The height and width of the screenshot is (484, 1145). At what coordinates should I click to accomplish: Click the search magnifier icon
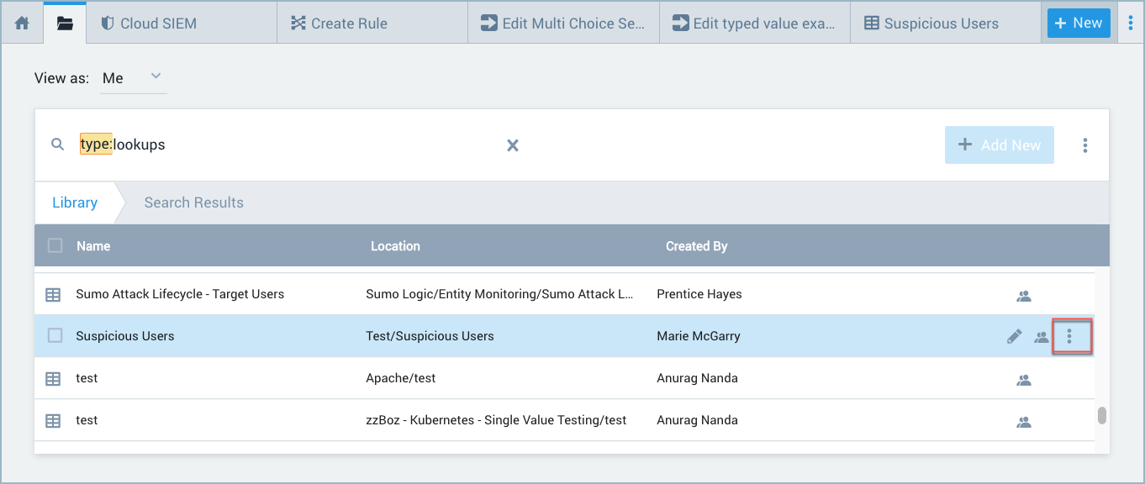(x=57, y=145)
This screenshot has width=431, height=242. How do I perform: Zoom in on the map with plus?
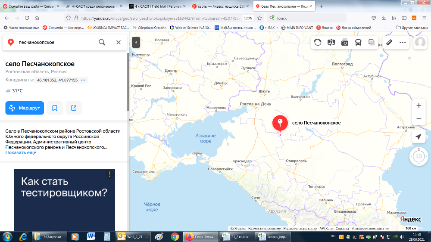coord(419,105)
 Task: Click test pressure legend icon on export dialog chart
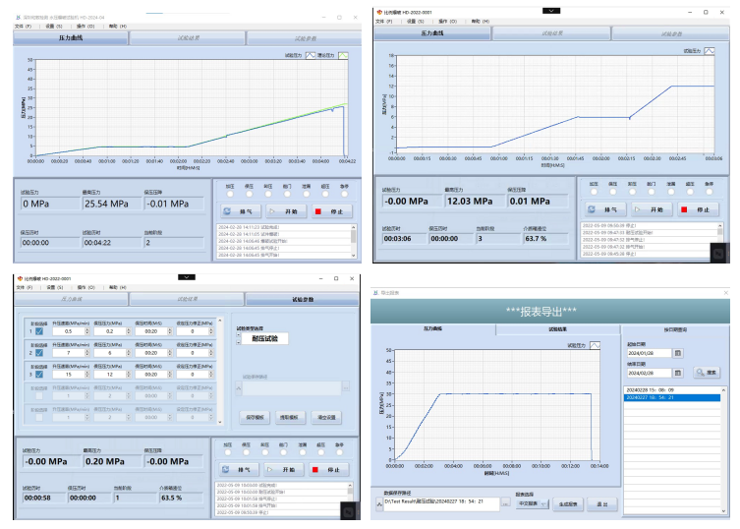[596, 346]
------------------------------------------------------------
## TASK INSTRUCTIONS
Apart from the images, the entries above must be returned without alteration.

## RESPONSE AREA
The height and width of the screenshot is (484, 1145). At what coordinates should I click to accomplish: Click the search magnifier icon
(x=57, y=145)
This screenshot has width=431, height=242. How do I perform: Zoom in on the map with plus?
coord(419,105)
 Task: Click test pressure legend icon on export dialog chart
[596, 346]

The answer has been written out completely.